You watch up-close-and-personal footage of the incredibly courageous and inspiring uprising, in which women and the struggle against women’s oppression—symbolized in Iran by the compulsory hijab—are front and center. Individual stories of inspiring resistance are spotlighted, letting you get inside the hopes and dreams of the fearless young protesters. You see the response by Iran’s Islamic regime: deadly beatings, sadistic shootings, mass arrests, and executions that are still going on. You hear the regime’s lying excuses for its vicious repression: that the uprising involving hundreds of thousands of Iranians is simply the work of “foreign services.”

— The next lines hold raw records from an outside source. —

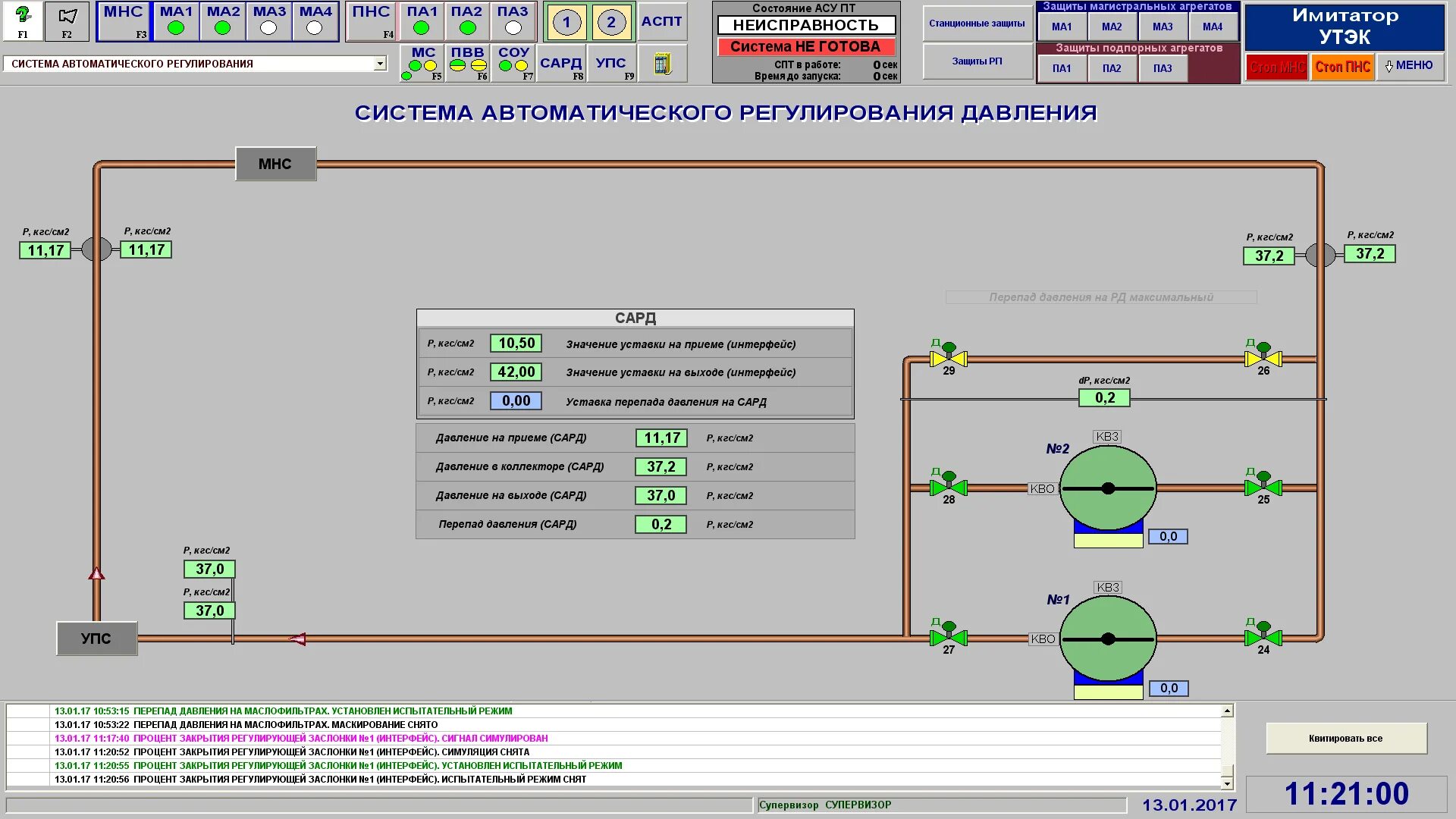Select valve 26 on the bypass line
Screen dimensions: 1456x819
[1263, 358]
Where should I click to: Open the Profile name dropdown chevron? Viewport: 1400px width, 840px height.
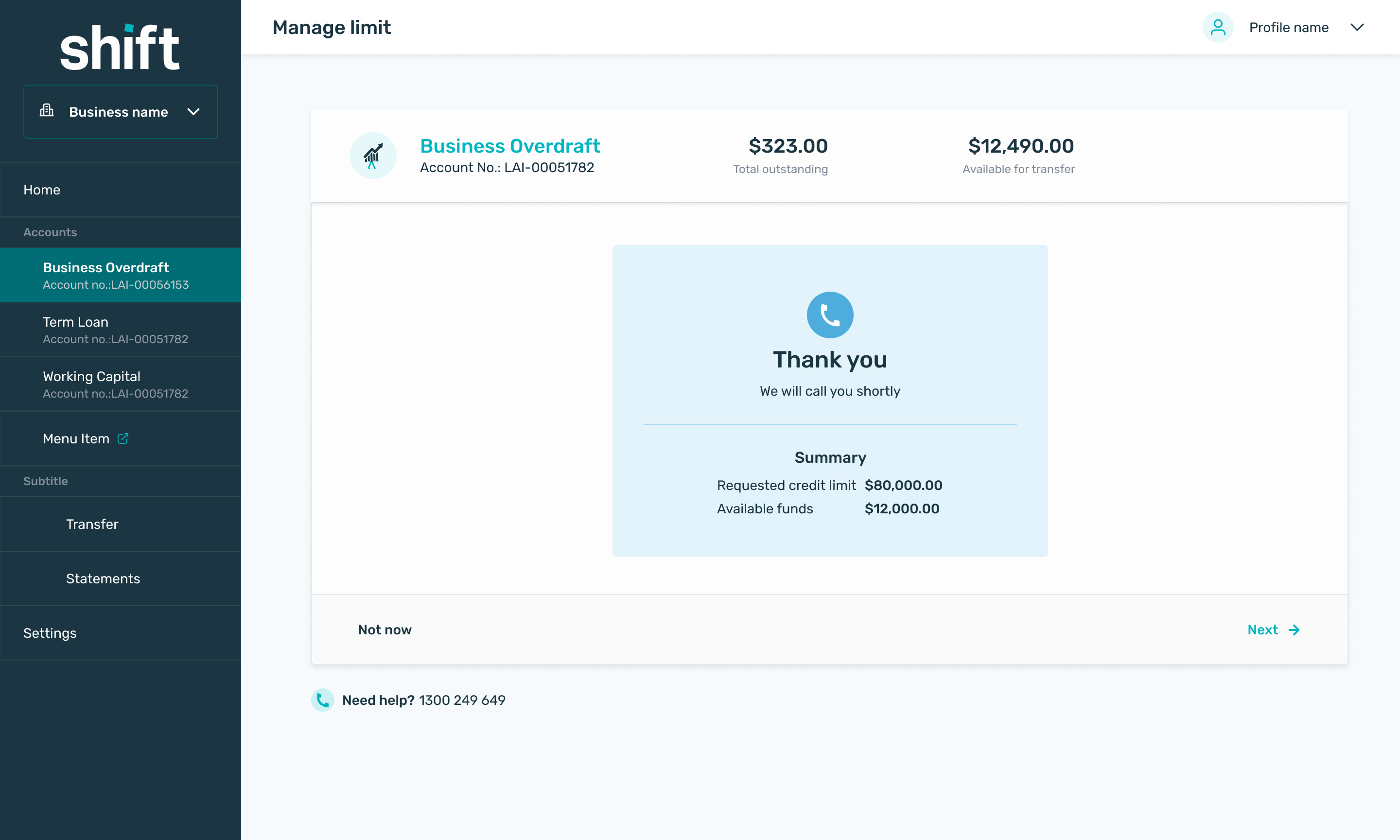(x=1357, y=27)
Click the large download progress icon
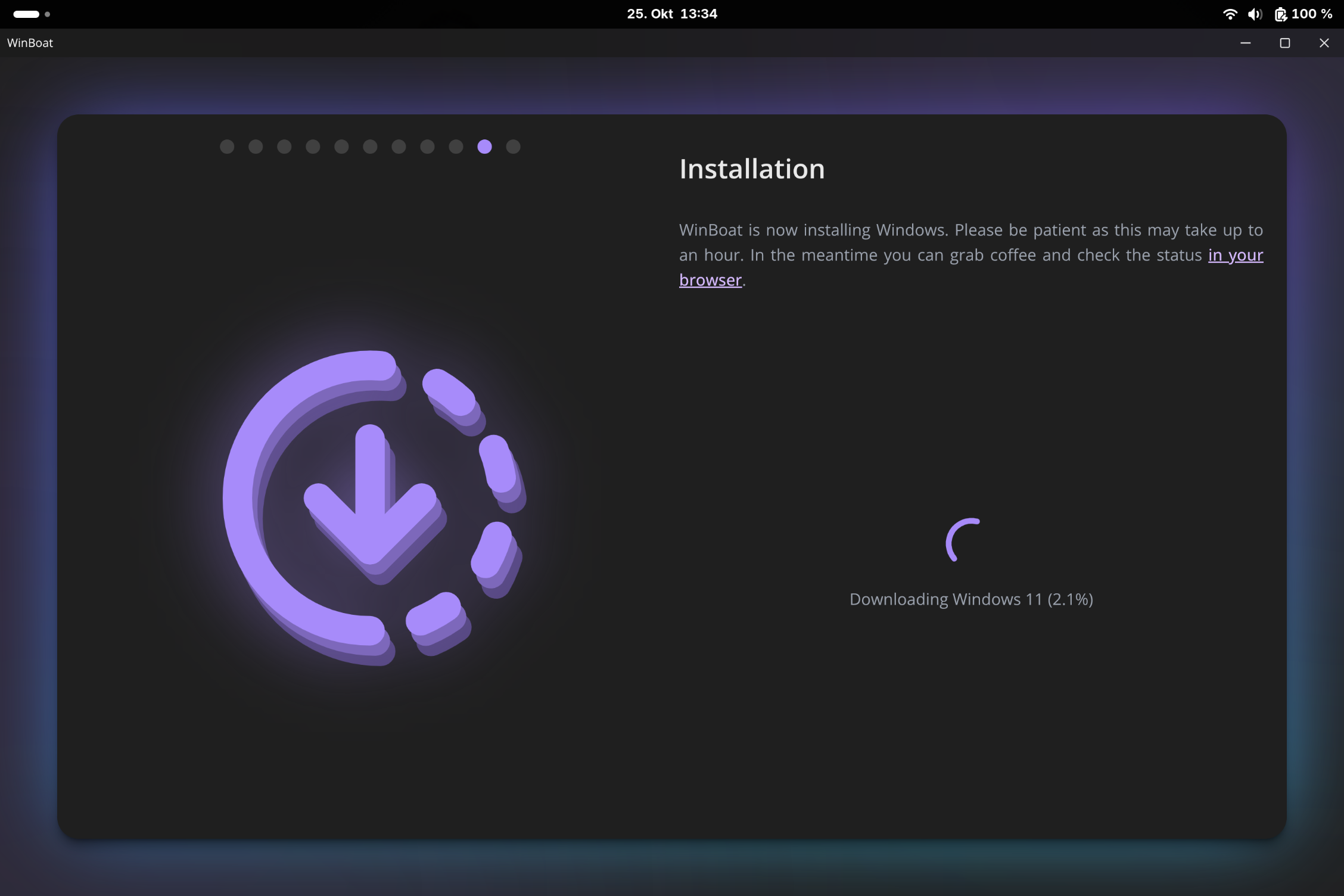The height and width of the screenshot is (896, 1344). [374, 506]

Jina was Kurdish (a minority nationality murderously oppressed in Iran and neighboring countries) and the documentary shows the intense street battles that took place in Iran’s Kurdish region. (The documentary does not cover the struggles by other non-Persian nationalities, such as the Baluch, who’ve paid the highest price in protester lives lost, against the regime and their oppression.)
Within hours of its August 8 premiere, the documentary received almost 1,000 comments, mostly from people deeply moved who had little or no prior knowledge of the depth of repression and struggle in Iran. Sharing it broadly is one important way to prepare for the fast-approaching anniversary of the uprising.